(TASK REQUIREMENTS):
A - In the passage on journalists and disinterestedness below, quote the text between "As one who studies" and "soon as possible.", inclusive.
B - According to the passage below on journalists and disinterestedness, which two journalists declared their "interests," and in which decades?

According to a prevailing narrative, Trump’s candidacy was initially so anomalous that reporters presented it as a compelling form of entertainment. Enormous free publicity helped to propel him to the nomination. Then, this narrative continues, feeling guilty (as their predecessors did for their initial acceptance of the governmental narratives of both the Vietnam and the Iraq wars), reporters have leaned in the other direction, maximizing Trumps’ flaws, while paying relatively less attention to those of Hillary Clinton. Liz Spayd, the Public Editor of The New York Times recently lamented that many readers no longer pay attention to that ‘newspaper of record’; it is now seen as being blatantly partisan—indeed, highly interested in one outcome of the election.
As one who studies the professions, I’ve come to this conclusion: In extreme cases, professionals should be prepared to drop their disinterestedness, explain why they are doing so, and seek to return to professional disinterestedness as soon as possible.
But what constitutes an extreme case? It’s one in which the very society in which they have been allowed to practice their profession is under attack. It’s not hard for anyone to understand why journalists who objected to Hitler’s stated aims and his calling for blatant acts of violence should have focused the spotlight squarely on these activities and explained in detail why they went against all of the assumptions and presumptions of Weimar Germany. One could make the same point with reference to Stalin’s pogroms or Mao’s Cultural Revolution. Of course, we know what would have happened – what too often did happen – to journalists who described and contextualized what was happening in these totalitarian societies. And yet, had enough journalists (and other professionals, like lawyers) initially opposed the regimes more vocally and more vociferously, the terrible outcomes might have been avoided. Indeed, I think that it is precisely those fears that motivated Murrow in the 1950s, and Cronkite in the 1960s, to declare their ‘interests’.
What of today? I think it is proper for journalists to describe in detail what Donald Trump is doing, what it means for society today and tomorrow, and how it violates all sorts of norms and assumptions that have characterized American political life- domestically and abroad—for many decades. The journalists should be prepared to explain—and explain again― what they are doing and why they are doing it—and how, if Trump were elected, the fundamental values and processes of our society will be at serious risk. They should apply a similar critique to other candidates—in this case candidates for major parties running for president.—but they should not ‘pretend’ that there are two equally plausible sides to every story! And they should voice the hope that when (or even if) the political scene returns to a more normal state, they will eagerly and proudly again wear the robe of disinterestedness.

(EXTRACTED ENTRIES):
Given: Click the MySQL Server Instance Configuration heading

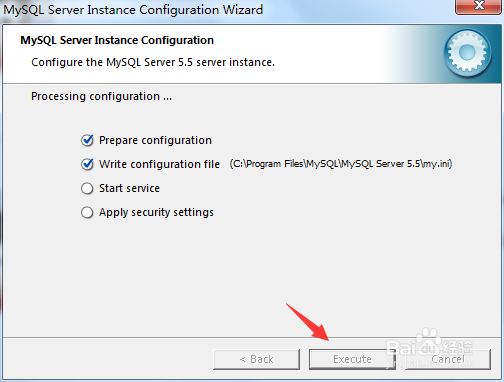Looking at the screenshot, I should click(117, 40).
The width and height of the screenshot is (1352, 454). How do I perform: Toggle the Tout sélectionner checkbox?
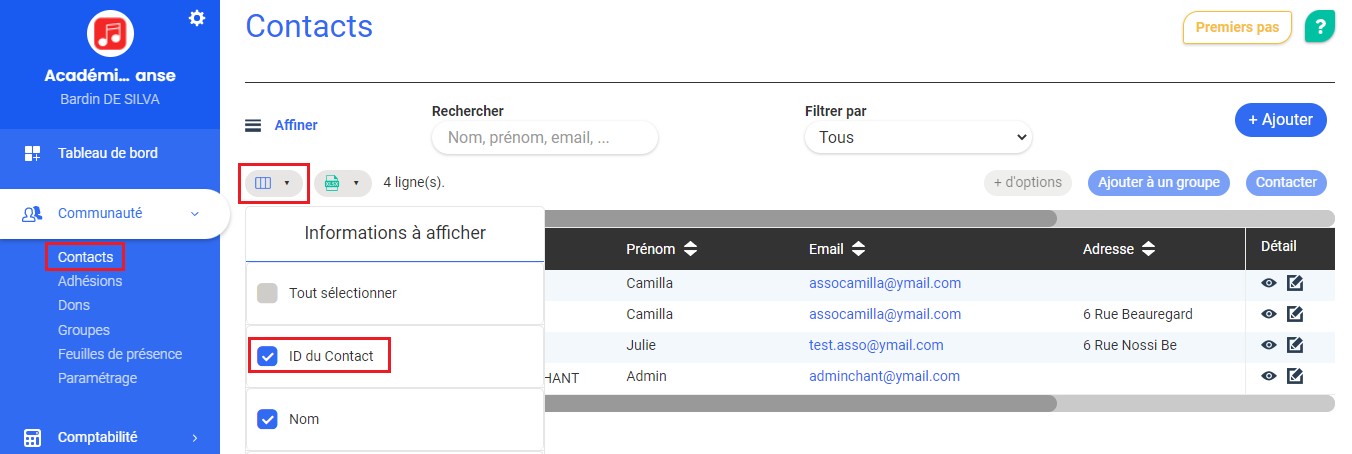coord(267,293)
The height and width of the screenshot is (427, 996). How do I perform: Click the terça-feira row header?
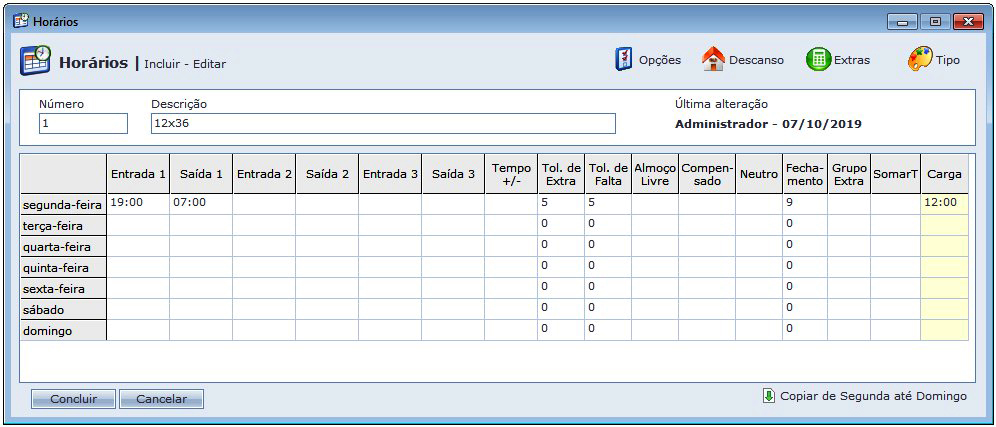63,225
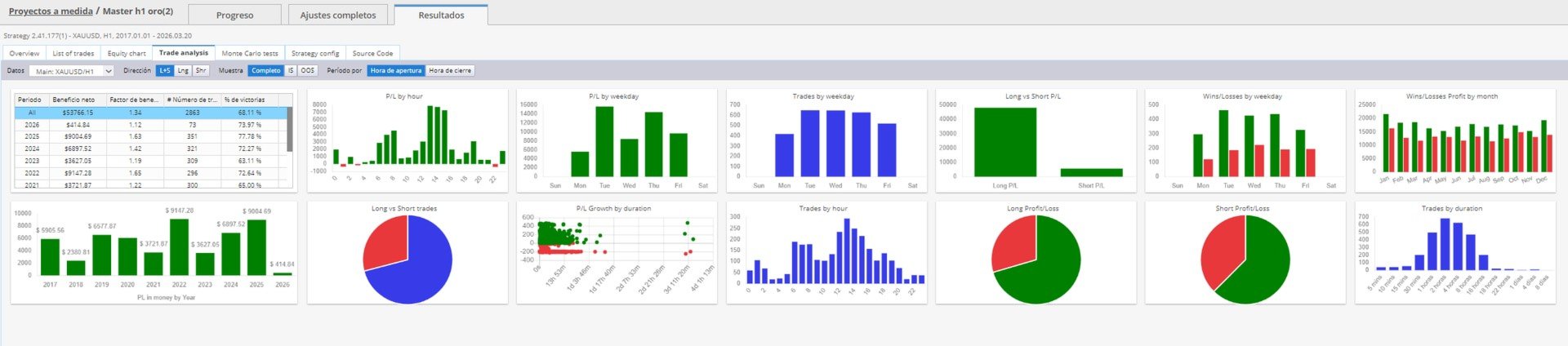Switch sample to OOS
Screen dimensions: 1568x346
pos(307,71)
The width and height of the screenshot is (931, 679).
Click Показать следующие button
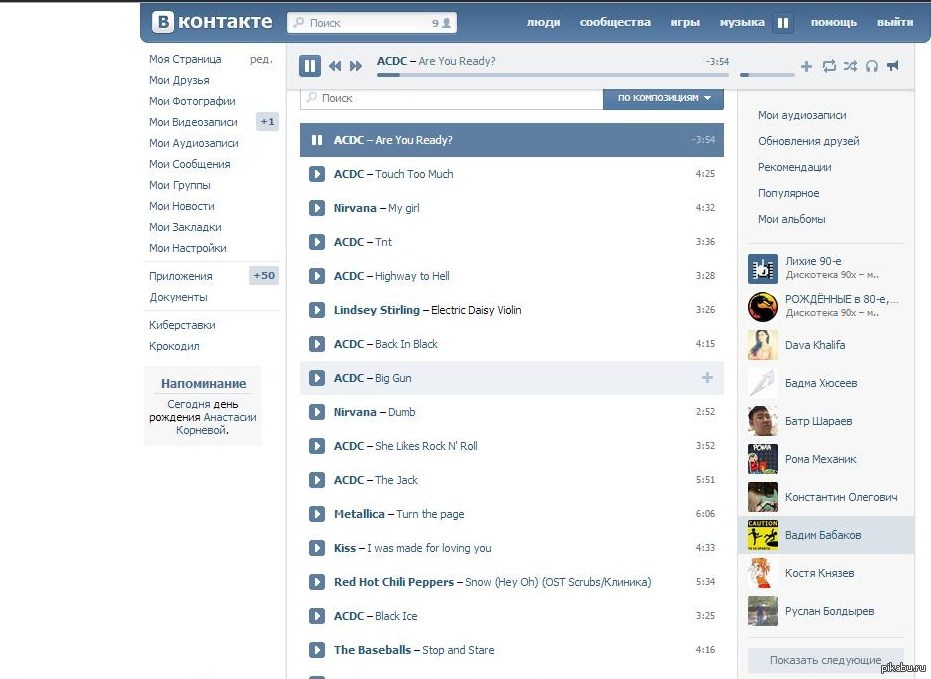click(x=825, y=659)
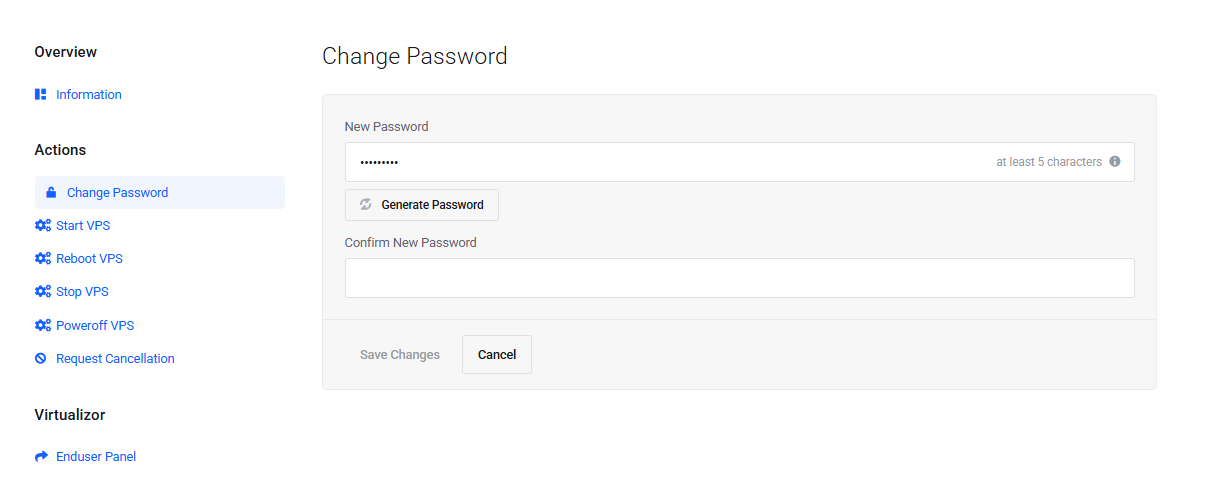Image resolution: width=1209 pixels, height=497 pixels.
Task: Focus the Confirm New Password field
Action: 739,278
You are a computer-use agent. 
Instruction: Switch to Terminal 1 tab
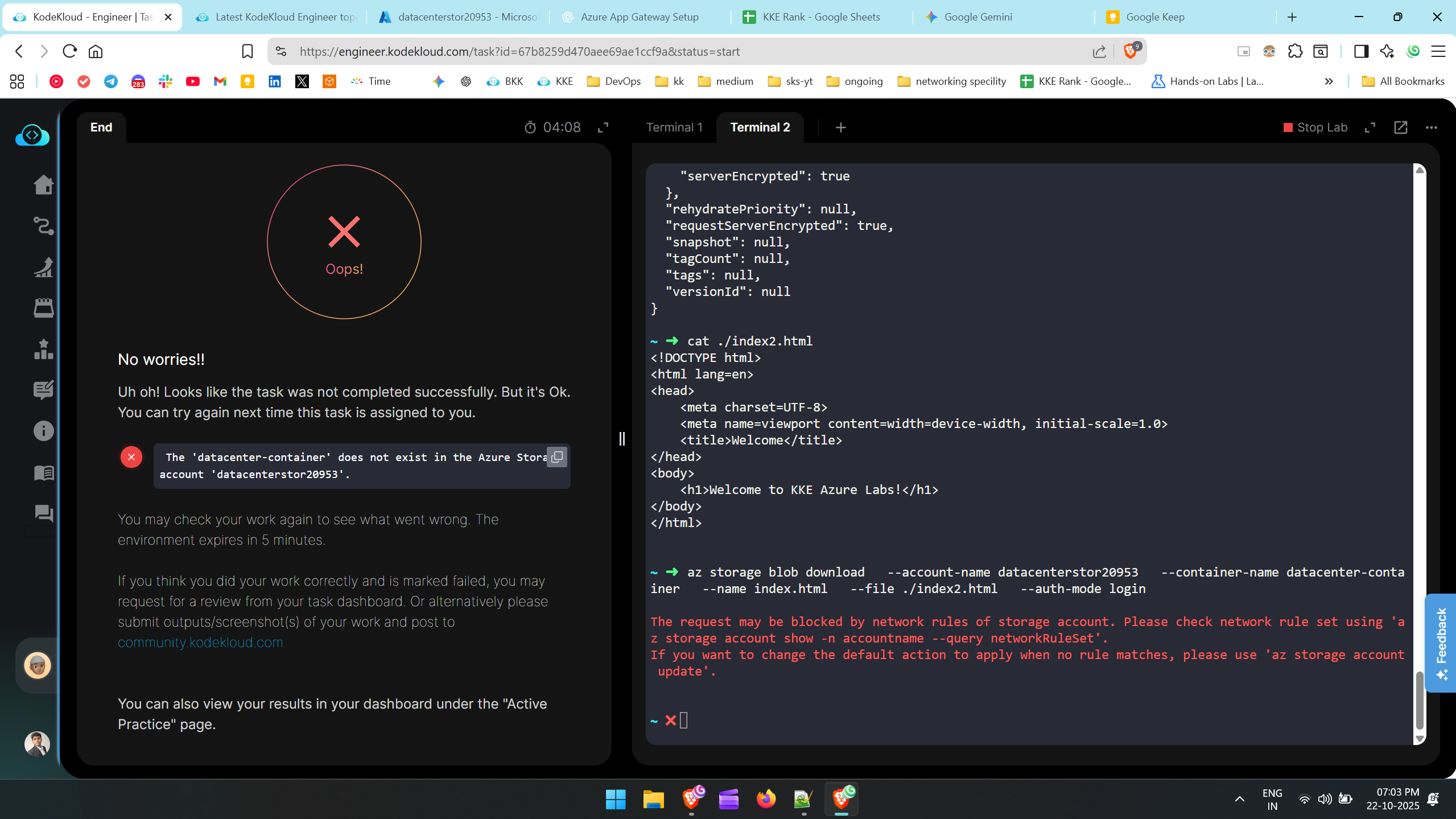coord(674,127)
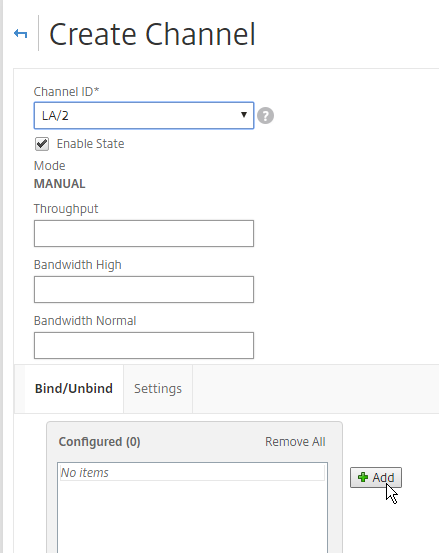Image resolution: width=439 pixels, height=553 pixels.
Task: Click the MANUAL mode value text
Action: pos(60,184)
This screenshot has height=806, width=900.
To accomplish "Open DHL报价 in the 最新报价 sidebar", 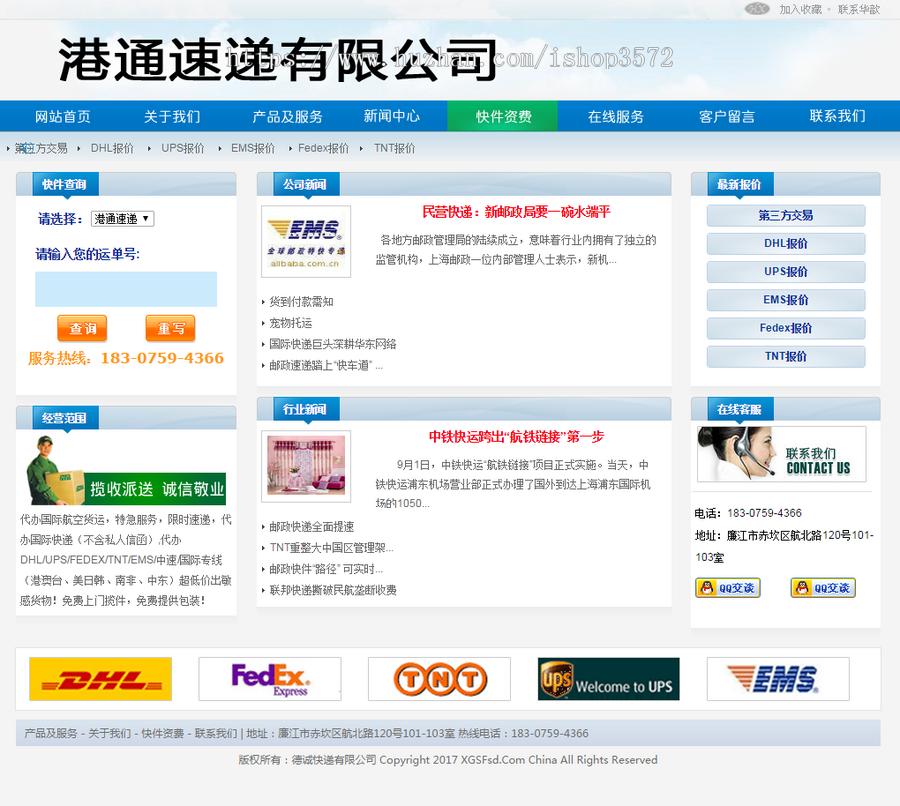I will click(x=786, y=243).
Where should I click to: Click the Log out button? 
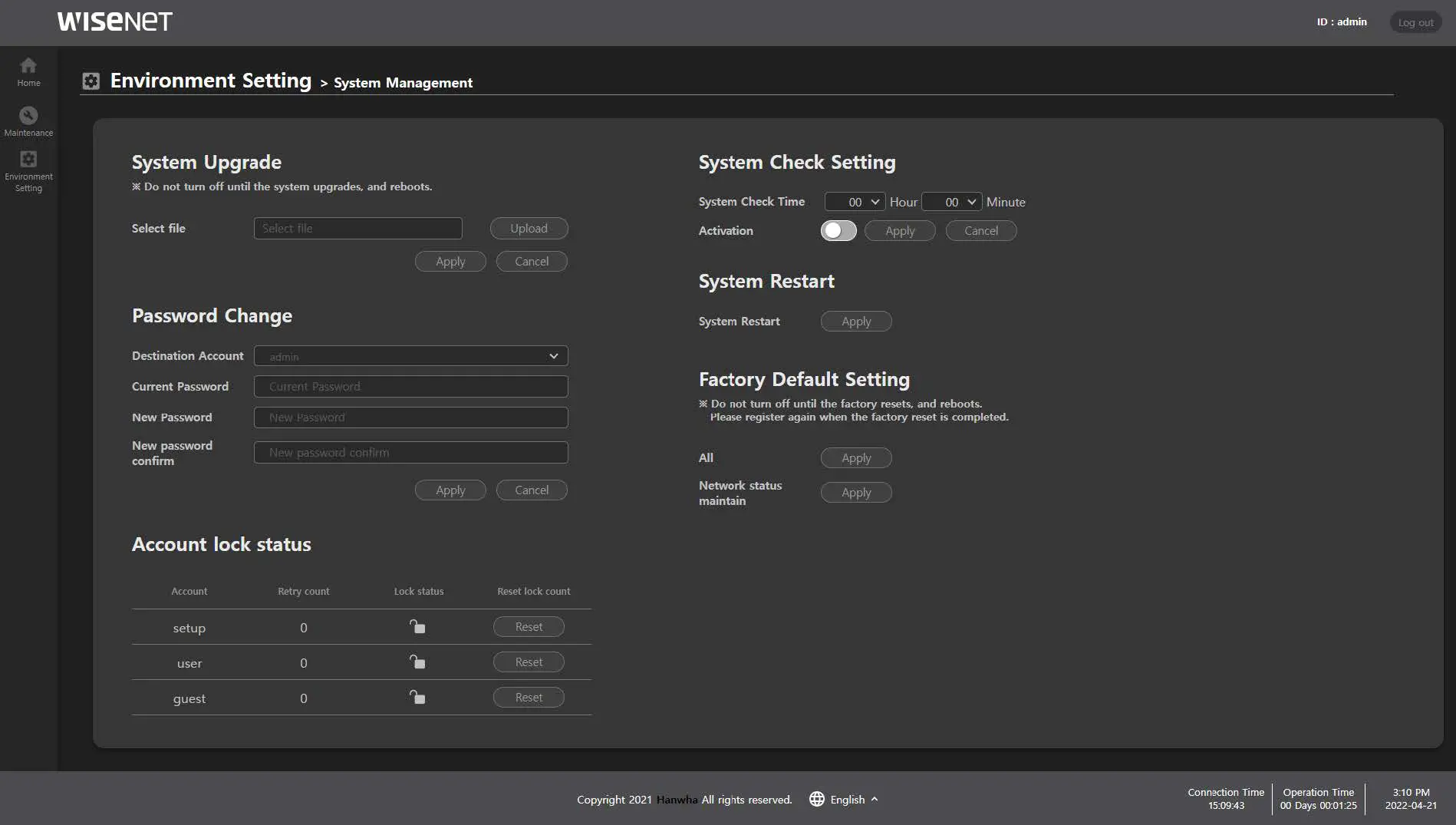(x=1415, y=22)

(WORKED ANSWERS):
A -
As one who studies the professions, I’ve come to this conclusion: In extreme cases, professionals should be prepared to drop their disinterestedness, explain why they are doing so, and seek to return to professional disinterestedness as soon as possible.

B - Murrow in the 1950s and Cronkite in the 1960s.